A Trip to the Warehouse
In my article about GDDR5X, I already went through the basic architecture of a DRAM, but it's worthwhile to go through it again, and add a metaphor to make it clearer.
Imagine you have a very large warehouse. It has 16 floors. Each room has multiple aisles. Each aisle has lots of buckets in which products can be stsored. The floors, the aisles, and the buckets are nicely numbered.
There are conveyor belts in each aisle that can both ways: the transport products from an aisle to the loading dock, or vice versa.
The warehouse employs one handler per room. When you need a product, you tell the handler for that room to go to a particular aisle. He'll switch on the conveyor belt in the right direction, fetch the product the specified bucket, drop it onto the conveyor belt, and the product will be transported to the loading dock.
When you need one product, the total time to get it is the time for the handler to run to the right aisle, and then the time to fetch that product. This can take quite a while, especially the first part where he needs to run from one aisle to another.
If you need multiple products from the same aisle, you only need to run to the right aisle once. The handler can grab one product drop it only the belt, then another.
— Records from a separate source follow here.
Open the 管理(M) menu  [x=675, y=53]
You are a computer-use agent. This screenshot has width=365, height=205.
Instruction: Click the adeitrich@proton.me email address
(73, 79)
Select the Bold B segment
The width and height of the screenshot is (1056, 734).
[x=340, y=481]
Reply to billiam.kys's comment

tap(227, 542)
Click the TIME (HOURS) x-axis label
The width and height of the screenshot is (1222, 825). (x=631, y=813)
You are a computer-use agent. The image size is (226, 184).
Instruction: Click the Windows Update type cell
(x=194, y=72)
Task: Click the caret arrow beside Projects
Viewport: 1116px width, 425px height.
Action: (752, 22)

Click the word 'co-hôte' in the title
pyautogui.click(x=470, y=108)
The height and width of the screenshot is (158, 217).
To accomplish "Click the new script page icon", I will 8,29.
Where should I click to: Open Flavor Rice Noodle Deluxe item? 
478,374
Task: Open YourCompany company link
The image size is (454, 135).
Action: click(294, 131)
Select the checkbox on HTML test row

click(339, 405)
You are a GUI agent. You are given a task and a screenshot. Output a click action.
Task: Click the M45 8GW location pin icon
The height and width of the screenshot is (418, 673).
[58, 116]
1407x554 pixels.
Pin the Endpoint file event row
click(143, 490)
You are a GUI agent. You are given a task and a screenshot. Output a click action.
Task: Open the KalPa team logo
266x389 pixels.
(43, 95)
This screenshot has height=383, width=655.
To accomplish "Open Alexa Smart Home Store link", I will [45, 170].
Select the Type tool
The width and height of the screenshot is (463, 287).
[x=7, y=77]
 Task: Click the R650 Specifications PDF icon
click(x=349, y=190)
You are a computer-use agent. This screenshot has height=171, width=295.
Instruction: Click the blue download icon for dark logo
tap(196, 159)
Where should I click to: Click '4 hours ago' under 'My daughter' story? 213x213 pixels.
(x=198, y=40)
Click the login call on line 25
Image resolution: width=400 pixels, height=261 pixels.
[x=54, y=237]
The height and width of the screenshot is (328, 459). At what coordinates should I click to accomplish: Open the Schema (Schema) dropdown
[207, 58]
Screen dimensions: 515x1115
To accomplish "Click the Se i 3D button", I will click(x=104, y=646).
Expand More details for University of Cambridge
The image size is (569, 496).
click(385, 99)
So the average time per product, the average throughput, is quite a bit shorter. What we see here already is that it helps to group requests for products that are stored together in the aisle! But every time we need a product from a different aisle, we have to wait for the handler to run.
Wouldn't it be great if that time can be used for something else?
Well, if we have a lot of products to request, we could ask the handler of room A to run to aisle A1 while the handler from room B is fetching products from aisle B3. By the time we have the products from B3, the handler of room A may have reached aisle A1 and we can immediately start asking him to fetch his products. And while that happens, we can send the handler of room B to his next aisle.
If we plan this well, we can avoid downtime!
And if it takes a very long time for a handler to switch aisles, we just have more handlers run in parallel to their aisles. After all, we have 16 rooms, so 16 handlers. All of them can be running around to some aisle, while one is fetching products.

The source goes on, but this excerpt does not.